Writing in last weekend’s Financial Times, columnist Matthew Engel seems able to find a resilience worthy of the pages of O’Casey. Engel visits a housing development in Co Meath where the remaining houses have been sold at a knockdown price:
. . . perhaps one difference between Ireland’s crash and everyone else’s is that here cheerfulness has a habit of breaking through the clouds. The Irish are used to being put-upon; prosperity was just a brief blip.
“Oh, well,” said one Athlumney Wood resident, taxi driver Stephen Byrne, “win some, lose some. I’ll get it back some time. I have to be an optimist in my job. I get enough doom and gloom listening to people all day.” His neighbour Davitt Ward has been trying to sell since August. He shrugged, too: “The way I see it, the less this is worth, the less I’ll have to pay for a new one.”
Unlike anyone else’s, the Irish boom was essentially construction-led, and places like Athlumney Wood are the new Ireland. And sometimes it seems as though the old Ireland has gone completely. The bars are smoke-free and sanitised and increasingly deserted. The churches are scandal-stained, and also increasingly deserted. In Dublin, people seem as brittle and bad-tempered as in London. The papers are filled with crime stories. But maybe there are a few smiles left.

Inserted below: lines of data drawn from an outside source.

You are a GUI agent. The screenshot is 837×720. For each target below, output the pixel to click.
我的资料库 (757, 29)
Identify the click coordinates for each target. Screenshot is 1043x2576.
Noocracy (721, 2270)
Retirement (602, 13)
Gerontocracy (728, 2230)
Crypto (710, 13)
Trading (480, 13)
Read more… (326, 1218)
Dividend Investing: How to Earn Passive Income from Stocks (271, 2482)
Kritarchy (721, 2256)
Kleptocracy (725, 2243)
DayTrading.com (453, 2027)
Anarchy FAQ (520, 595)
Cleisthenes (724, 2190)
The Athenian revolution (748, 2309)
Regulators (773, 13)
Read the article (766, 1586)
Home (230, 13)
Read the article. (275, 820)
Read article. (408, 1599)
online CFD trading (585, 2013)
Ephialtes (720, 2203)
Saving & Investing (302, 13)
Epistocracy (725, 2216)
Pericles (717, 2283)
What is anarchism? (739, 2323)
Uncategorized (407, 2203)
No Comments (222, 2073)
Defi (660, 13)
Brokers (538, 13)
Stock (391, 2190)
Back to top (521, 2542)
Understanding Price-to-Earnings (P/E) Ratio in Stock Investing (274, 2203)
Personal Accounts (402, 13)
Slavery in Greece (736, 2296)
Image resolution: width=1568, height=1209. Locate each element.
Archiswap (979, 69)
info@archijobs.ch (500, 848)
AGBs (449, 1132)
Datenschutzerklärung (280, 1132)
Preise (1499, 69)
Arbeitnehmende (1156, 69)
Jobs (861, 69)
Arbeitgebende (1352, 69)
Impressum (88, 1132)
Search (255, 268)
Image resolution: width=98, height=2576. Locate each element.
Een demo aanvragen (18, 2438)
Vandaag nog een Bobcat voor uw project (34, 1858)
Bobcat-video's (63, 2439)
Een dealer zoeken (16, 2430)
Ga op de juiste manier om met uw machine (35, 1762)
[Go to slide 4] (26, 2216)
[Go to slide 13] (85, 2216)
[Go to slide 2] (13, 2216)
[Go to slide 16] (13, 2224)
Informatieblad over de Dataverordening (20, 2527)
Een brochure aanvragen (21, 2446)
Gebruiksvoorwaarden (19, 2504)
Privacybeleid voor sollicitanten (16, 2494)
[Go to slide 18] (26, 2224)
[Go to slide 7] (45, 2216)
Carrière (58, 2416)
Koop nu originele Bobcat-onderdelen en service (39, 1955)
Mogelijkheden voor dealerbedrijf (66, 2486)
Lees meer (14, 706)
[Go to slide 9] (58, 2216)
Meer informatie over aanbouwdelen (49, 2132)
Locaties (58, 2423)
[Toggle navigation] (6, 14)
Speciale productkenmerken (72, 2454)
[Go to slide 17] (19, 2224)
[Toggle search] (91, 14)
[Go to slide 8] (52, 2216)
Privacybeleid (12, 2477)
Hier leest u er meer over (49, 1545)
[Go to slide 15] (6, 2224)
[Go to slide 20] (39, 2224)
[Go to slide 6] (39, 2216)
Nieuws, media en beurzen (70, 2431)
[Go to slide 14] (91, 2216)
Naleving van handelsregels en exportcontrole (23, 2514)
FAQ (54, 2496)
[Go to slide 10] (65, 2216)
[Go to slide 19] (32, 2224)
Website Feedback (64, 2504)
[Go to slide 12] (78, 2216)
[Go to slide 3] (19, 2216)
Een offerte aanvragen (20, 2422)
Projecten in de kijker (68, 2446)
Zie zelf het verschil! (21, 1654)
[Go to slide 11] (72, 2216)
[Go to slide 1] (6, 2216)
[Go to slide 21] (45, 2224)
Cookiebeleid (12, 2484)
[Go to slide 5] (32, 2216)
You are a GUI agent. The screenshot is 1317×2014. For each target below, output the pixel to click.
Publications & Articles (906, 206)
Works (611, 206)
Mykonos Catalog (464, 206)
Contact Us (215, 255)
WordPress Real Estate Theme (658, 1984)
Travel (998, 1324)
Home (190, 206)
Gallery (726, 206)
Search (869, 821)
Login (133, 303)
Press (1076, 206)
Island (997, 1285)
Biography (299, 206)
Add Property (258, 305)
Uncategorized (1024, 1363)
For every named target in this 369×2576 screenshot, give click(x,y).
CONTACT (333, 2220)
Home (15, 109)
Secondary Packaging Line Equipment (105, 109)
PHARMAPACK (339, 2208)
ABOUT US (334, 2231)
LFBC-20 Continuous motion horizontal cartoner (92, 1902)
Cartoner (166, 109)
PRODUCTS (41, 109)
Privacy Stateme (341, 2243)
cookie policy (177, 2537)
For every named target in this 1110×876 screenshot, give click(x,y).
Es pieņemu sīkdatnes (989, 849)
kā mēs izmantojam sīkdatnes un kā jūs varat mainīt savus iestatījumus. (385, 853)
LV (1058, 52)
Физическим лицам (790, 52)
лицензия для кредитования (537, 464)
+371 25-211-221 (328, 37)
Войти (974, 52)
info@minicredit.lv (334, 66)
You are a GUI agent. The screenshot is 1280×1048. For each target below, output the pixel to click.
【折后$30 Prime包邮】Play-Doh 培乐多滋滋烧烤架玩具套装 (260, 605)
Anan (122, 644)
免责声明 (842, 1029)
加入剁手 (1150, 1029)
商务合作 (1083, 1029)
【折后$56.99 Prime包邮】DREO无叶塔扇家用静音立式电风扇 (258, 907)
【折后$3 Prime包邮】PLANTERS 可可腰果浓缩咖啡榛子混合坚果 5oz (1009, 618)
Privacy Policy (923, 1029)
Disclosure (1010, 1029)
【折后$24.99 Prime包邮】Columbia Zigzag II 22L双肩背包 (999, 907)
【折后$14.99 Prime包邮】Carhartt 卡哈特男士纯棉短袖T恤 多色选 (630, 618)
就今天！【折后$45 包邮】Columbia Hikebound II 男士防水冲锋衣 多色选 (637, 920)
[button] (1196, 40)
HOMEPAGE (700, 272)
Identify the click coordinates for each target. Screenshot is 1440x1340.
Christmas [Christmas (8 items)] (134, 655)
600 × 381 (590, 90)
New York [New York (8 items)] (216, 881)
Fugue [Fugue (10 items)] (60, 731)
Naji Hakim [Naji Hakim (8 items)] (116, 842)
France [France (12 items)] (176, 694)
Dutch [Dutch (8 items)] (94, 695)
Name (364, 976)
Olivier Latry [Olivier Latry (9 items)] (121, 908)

“Maybe there are a few smiles left”, hasn’t that blessing been also a curse? Hasn’t it led to an air of resignation in which people have accepted appalling government, cronyism, corruption and clericalism? Why must the man’s friends drink a ‘parting glass’? Because he’s going away. Generation after generation went away because there was nothing for them. David McWilliams wrote in the Sunday Business Post:
We -that is, my generation – don’t want to be the first Irish people who have had to emigrate twice in their working lifetime. Those who were born in the mid1960s to mid-1970s face the very real prospect of having emigrated in the 1980s and early 1990s, coming back in the late 1990s and early ‘noughties’, and now having to go away again.
The Parting Glass is a fine song, but a grim reality. But O’Casey’s script only applies if we are prepared to say the lines, maybe there is no longer an inclination to smile at everything. Maybe Engel’s ‘brittle and bad-tempered Dubliners’ are a first sign that Irish people will no longer accept second best.